In a ruling that calls for refunds to utility customers, a federal administrative law judge has found that transmission line owners in Minnesota, Iowa, Wisconsin, Michigan and other states have been getting an "unjust and unreasonable" rate of return on equity of more than 12 percent.
If federal regulators uphold the Dec. 22 initial decision, the base rate of return on transmission investments would be slashed 2 percentage points to 10.32 percent, saving ratepayers in 15 states about $200 million a year, state officials said.
"It is an important victory — it is a huge step in the right direction," said Minnesota Commerce Commissioner Mike Rothman, whose department represents ratepayers in utility matters. "What it demonstrates is that the 12.38 percent rate was too high. … It was a rate that was exploiting consumers."
The rate is important because many utilities don't own transmission lines, and instead pay other utilities to deliver electricity, passing on the cost to ratepayers. Transmission rates are set by the Federal Energy Regulatory Commission, which also sets the transmission line owners' base rate of return.

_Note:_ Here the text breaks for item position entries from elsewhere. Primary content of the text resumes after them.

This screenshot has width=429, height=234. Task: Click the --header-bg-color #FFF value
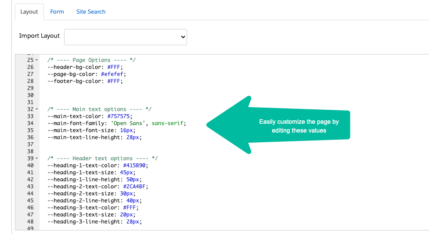114,67
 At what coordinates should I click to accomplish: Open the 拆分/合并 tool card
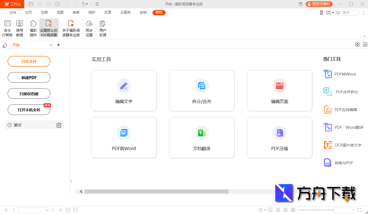(x=201, y=90)
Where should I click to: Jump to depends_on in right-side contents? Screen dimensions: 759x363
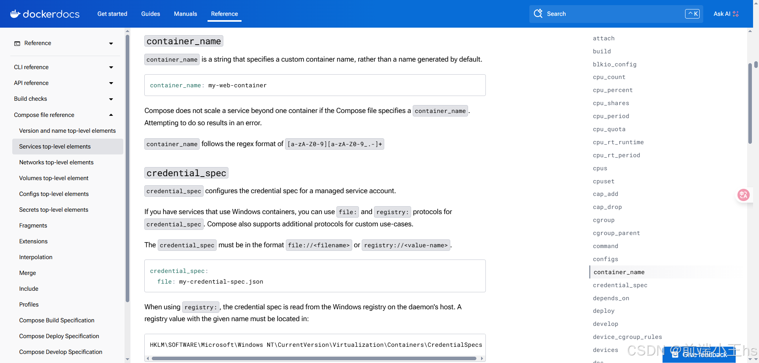[611, 298]
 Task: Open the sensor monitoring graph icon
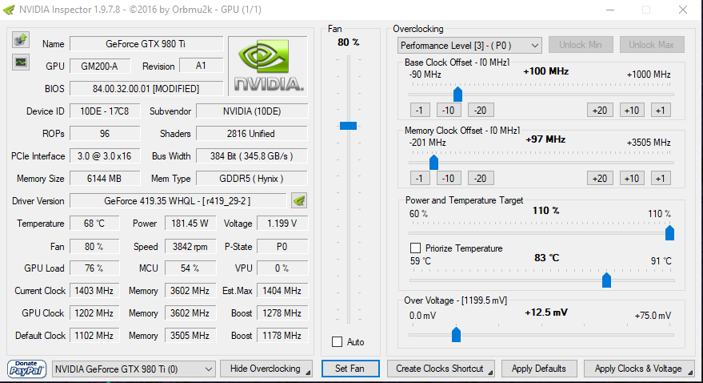point(21,62)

Large industrial customers challenged the Midwest transmission rates as excessive — a battle joined by the Minnesota Department of Commerce and consumer advocates from six other states. The regulatory battle focused on whether transmission companies' regulated profits are out of touch with economic conditions and low interest rates.

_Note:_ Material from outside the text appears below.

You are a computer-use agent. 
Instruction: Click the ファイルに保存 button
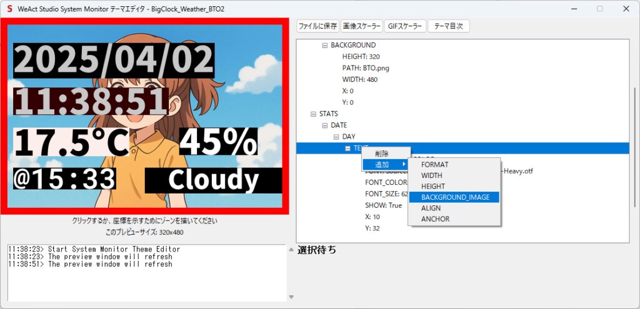point(318,26)
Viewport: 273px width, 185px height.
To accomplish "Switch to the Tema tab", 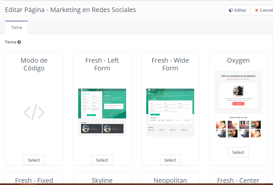I will pyautogui.click(x=17, y=28).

"There is no question that a 12 percent rate of return is insanely high," said Tyson Slocum, energy program director for Public Citizen, a Washington, D.C., consumer group that has intervened in other grid-pricing matters, but not the rate-of-return battle.
In Michigan, the ruling promises $40 million in annual savings on transmission-related costs, said John Liskey, counsel for Michigan Citizens Against Rate Excess. Iowa ratepayers could see $20 million in annual savings, said Jennifer Easler, an attorney in that state's Office of Consumer Advocate who presented the states' case before the administrative judge. Minnesota officials didn't have an estimate of ratepayer savings.